▶ _How to complete this task_:
Copy nothing from the entries below except the lines from the one containing "The width and height of the screenshot is (1367, 896)." through the one containing "Task: Expand AUDI A4 B6/B7 Cabrio (8H7, 8HE)", and copy those exactly.

Available data section start

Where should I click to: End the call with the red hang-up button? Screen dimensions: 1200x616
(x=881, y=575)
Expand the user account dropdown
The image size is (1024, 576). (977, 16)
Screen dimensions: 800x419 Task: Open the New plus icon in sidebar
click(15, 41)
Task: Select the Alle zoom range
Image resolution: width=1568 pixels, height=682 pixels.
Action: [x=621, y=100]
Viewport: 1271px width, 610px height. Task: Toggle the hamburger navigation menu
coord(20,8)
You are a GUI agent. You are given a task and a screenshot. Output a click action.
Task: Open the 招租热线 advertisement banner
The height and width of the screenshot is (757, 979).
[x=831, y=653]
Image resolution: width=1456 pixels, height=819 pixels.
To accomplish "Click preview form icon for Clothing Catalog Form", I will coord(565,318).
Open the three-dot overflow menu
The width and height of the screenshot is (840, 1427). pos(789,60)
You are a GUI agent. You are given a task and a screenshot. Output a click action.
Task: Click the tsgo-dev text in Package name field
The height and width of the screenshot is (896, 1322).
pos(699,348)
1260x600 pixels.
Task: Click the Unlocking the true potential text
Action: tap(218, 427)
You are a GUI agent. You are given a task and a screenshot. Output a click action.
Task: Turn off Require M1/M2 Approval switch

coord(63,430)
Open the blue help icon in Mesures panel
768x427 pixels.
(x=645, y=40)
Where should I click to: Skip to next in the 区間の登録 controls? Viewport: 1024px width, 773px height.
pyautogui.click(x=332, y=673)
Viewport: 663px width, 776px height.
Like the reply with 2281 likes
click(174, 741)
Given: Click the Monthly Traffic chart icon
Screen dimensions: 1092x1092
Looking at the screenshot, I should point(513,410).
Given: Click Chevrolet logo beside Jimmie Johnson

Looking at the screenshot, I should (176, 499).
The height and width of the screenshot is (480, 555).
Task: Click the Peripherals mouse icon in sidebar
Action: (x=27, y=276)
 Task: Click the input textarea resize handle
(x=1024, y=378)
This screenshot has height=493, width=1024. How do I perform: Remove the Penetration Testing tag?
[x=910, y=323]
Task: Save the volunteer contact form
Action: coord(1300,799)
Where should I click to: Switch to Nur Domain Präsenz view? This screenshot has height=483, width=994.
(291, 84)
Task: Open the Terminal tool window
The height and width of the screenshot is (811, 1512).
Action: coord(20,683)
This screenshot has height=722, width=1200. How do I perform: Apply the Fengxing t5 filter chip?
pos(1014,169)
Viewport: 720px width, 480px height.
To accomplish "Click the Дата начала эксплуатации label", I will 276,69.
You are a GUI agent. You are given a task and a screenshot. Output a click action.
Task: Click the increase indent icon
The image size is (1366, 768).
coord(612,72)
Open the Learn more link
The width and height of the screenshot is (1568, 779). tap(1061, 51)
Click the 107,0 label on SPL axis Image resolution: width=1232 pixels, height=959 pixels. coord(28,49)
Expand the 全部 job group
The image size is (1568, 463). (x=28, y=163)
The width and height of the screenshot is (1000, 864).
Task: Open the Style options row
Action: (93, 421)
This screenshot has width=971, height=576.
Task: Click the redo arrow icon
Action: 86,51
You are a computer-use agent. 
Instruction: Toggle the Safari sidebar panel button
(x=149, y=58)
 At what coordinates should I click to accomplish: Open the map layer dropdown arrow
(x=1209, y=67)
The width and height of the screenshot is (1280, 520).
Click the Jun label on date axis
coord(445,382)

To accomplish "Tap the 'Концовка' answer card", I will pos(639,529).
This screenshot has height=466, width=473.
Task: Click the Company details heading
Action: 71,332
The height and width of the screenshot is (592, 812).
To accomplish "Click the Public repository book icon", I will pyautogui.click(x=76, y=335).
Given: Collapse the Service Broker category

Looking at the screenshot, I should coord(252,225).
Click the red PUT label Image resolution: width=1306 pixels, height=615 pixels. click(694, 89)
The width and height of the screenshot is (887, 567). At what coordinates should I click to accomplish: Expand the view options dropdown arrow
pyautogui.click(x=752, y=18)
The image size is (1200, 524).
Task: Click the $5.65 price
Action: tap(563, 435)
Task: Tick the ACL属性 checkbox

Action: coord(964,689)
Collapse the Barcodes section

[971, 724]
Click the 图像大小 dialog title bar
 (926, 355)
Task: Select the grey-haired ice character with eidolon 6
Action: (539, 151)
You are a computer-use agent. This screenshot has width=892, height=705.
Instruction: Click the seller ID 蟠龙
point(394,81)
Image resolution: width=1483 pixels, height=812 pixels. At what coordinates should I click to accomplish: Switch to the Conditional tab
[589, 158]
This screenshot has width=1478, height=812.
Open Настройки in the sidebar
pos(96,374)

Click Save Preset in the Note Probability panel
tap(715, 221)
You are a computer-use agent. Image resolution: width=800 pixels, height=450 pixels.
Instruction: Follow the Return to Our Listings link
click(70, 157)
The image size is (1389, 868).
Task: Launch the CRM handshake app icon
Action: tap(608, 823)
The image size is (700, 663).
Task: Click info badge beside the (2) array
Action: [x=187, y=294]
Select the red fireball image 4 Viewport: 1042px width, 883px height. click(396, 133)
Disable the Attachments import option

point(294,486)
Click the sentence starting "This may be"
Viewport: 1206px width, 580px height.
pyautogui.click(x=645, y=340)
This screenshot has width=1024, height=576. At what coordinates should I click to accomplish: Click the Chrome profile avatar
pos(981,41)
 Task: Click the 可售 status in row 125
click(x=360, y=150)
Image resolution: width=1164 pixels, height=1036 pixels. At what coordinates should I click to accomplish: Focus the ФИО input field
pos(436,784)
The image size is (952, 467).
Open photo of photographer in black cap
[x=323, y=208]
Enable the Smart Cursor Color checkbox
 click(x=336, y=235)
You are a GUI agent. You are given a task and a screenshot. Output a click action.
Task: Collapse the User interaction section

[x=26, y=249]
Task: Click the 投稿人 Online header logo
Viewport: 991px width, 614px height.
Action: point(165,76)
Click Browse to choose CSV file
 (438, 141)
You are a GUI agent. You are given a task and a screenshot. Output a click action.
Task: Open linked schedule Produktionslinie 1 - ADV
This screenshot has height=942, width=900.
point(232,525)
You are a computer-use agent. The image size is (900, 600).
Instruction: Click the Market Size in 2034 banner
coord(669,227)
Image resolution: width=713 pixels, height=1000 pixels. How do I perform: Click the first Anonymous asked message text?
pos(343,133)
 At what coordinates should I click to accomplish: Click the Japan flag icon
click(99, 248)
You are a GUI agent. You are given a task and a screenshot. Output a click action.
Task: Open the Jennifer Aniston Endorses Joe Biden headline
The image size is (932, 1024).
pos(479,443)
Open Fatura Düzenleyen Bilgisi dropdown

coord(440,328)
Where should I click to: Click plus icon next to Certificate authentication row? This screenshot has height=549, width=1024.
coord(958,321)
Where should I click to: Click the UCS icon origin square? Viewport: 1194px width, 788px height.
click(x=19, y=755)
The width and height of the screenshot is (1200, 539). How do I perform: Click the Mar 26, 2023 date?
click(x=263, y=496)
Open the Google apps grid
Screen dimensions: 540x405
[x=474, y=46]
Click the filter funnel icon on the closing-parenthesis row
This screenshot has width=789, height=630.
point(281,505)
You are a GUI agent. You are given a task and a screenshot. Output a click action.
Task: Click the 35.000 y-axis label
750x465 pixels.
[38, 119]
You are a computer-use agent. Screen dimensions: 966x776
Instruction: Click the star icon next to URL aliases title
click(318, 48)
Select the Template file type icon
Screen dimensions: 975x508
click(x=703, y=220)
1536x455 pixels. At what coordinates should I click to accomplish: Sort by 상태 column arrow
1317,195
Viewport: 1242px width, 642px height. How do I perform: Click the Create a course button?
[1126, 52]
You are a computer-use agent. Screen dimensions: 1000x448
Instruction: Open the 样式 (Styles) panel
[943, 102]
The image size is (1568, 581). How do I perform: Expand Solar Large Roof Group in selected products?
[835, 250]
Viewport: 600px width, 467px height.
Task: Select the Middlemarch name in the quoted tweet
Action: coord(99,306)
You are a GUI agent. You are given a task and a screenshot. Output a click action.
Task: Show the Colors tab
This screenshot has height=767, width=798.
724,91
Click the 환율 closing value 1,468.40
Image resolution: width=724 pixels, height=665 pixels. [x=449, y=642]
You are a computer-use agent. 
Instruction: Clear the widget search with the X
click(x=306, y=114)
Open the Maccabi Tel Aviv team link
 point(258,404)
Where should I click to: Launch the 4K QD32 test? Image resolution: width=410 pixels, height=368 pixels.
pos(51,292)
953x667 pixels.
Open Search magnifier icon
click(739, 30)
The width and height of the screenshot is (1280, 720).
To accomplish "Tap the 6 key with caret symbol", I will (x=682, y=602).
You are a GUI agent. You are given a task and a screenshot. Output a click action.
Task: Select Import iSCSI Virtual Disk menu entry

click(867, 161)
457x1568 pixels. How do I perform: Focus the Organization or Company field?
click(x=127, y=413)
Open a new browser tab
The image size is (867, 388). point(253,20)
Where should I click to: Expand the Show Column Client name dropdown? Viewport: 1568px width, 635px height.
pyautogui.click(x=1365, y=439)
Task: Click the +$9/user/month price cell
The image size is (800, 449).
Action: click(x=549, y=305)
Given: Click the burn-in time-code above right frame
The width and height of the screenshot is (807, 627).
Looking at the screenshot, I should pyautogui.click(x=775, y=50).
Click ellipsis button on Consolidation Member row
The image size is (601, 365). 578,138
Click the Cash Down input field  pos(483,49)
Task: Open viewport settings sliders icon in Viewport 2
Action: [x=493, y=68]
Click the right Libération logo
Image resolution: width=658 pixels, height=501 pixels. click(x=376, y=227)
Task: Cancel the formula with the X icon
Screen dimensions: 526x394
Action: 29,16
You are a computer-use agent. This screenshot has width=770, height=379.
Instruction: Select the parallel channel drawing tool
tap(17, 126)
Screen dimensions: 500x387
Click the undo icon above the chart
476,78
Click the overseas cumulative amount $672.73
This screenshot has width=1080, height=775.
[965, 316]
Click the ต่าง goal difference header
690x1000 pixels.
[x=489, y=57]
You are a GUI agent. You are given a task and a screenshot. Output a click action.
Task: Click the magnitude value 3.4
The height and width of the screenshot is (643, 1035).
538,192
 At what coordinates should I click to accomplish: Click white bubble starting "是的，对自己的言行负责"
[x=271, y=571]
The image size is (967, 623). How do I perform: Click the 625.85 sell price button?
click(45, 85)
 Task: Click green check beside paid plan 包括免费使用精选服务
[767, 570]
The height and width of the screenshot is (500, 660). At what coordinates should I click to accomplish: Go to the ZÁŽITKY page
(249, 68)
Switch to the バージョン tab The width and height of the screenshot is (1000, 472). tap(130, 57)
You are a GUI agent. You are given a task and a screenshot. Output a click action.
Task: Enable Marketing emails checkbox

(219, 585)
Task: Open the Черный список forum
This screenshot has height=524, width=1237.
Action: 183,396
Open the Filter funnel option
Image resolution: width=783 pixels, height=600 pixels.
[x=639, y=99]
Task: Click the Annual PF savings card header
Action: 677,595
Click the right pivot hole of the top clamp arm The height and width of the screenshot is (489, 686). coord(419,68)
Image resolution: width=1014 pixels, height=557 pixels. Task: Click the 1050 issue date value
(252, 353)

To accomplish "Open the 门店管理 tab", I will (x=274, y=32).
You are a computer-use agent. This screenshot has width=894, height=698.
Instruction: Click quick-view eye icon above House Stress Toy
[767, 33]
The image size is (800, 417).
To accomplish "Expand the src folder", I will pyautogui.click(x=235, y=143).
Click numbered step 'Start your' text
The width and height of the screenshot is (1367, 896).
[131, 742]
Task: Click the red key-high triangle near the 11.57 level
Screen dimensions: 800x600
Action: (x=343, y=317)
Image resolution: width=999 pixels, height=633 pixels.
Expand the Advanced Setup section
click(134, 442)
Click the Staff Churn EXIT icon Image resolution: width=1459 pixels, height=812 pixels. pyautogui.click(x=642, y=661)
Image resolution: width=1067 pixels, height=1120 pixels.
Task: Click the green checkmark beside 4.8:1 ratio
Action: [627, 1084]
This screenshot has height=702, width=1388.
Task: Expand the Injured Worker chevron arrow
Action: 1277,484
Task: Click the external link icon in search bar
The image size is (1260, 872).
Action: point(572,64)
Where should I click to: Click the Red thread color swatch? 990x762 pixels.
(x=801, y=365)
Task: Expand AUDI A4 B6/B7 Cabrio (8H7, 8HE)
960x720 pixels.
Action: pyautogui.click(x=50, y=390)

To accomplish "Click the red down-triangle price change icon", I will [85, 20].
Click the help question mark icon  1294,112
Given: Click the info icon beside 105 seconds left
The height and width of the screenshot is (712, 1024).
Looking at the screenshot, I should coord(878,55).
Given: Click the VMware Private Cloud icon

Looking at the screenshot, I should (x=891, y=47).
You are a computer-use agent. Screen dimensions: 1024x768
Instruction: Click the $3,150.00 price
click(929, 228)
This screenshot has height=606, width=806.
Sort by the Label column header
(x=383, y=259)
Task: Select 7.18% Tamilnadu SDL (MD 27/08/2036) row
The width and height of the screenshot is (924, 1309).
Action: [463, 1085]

Available data section end

▶ _Reply_:
The width and height of the screenshot is (1367, 896).
[131, 742]
Task: Click the red key-high triangle near the 11.57 level
Screen dimensions: 800x600
Action: (x=343, y=317)
Image resolution: width=999 pixels, height=633 pixels.
Expand the Advanced Setup section
click(134, 442)
Click the Staff Churn EXIT icon Image resolution: width=1459 pixels, height=812 pixels. pyautogui.click(x=642, y=661)
Image resolution: width=1067 pixels, height=1120 pixels.
Task: Click the green checkmark beside 4.8:1 ratio
Action: [627, 1084]
This screenshot has height=702, width=1388.
Task: Expand the Injured Worker chevron arrow
Action: 1277,484
Task: Click the external link icon in search bar
The image size is (1260, 872).
Action: point(572,64)
Where should I click to: Click the Red thread color swatch? 990x762 pixels.
(x=801, y=365)
Task: Expand AUDI A4 B6/B7 Cabrio (8H7, 8HE)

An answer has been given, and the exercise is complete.